Biden a par ailleurs appelé les gouverneurs d’États où la dépénalisation ne serait pas déjà effective (et où les incarcérations sur ce motif restent beaucoup plus nombreuses) à lui emboîter le pas, martelant que c’était là une mesure de justice sociale et de réparation d’inégalités raciales systémiques : alors que toutes les populations «consomment de la marijuana dans des proportions similaires, les personnes de couleur sont arrêtées, jugées et condamnées à un taux disproportionnellement plus élevé» (trois fois plus selon une étude conduite de 2010 à 2018 par l’Union américaine pour les libertés civiles), a-t-il rappelé dans une déclaration préenregistrée.
Promesse tenue
Surtout, le président – naguère engagé au Sénat dans les politiques anti-drogues les plus répressives qui ont prévalu pendant des décennies de war on drugs aveugle – a appelé son procureur général et le département de la Justice de revoir la catégorisation légale de la marijuana, aujourd’hui logée dans la même annexe «que l’héroïne et le LSD, et plus grave que le fentanyl [aujourd’hui responsable d’une large majorité des overdoses aux opioïdes, ndlr]. Cela n’a aucun sens». Une révision qui aurait pour effet immédiat d’alléger les peines encourues pour le traficde cannabis, dont Biden ne s’aventure cependant pas, loin de là, à esquisser la dépénalisation au niveau fédéral, qui requerrait l’appui d’une nette majorité au Congrès.
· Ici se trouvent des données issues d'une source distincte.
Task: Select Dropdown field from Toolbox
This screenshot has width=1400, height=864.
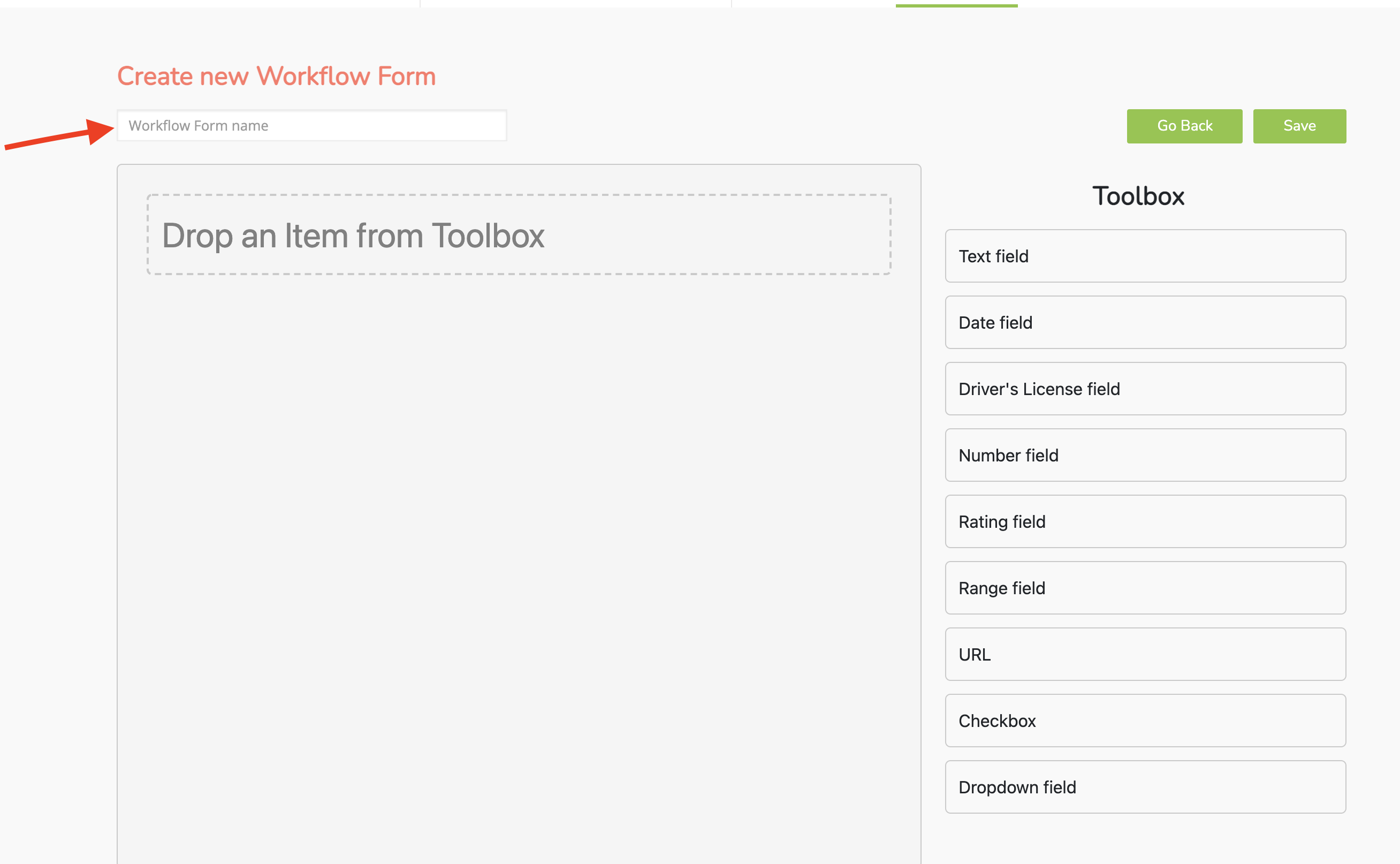Action: coord(1145,787)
La popularité d’une telle inflexion de la position historique de la Maison Blanche ne fait aucun doute, tant la société américaine a considérablement évolué sur ce thème : 60 % des Américains se disent favorables à la légalisation de la marijuana récréative et 33 % le sont à son seul usage médical, quand le sénateur Biden a longtemps maintenu, avant d’infléchir sa position depuis quelques années, que c’était là une voie d’entrée vers les drogues dures. Dans la perspective des midterms, cette promesse tenue, largement saluée et reprise à leur compte par des candidats démocrates à des postes de sénateurs ou de gouverneur, a vocation à mobiliser un électorat jeune et issu des minorités, dont la participation s’annonce cruciale pour le parti démocrate, alors que la dynamique favorable qui le portait depuis l’été semble désormais plafonner.
La cote d’approbation sondagière de Biden se situe certes aujourd’hui à son niveau le plus haut en 2022 (autour de 43 %). Mais elle revient de très loin et demeure fragile, alors que les éléments contraires se sont à nouveau accumulés ces dernières heures, entre des perspectives économiques sombres, le spectre d’éventuelles poursuites judiciaires contre son fils Hunter (notamment pour fraude fiscale), l’annonce d’une réduction de la production de pétrole par les pays de l’Opep+, susceptible d’inverser la récente embellie des prix à la pompe, et donc rien moins que la menace de la fin du monde. D’où, sans doute, l’urgence soudaine de s’offrir cette révolution à peu de frais, fût-elle en pente douce.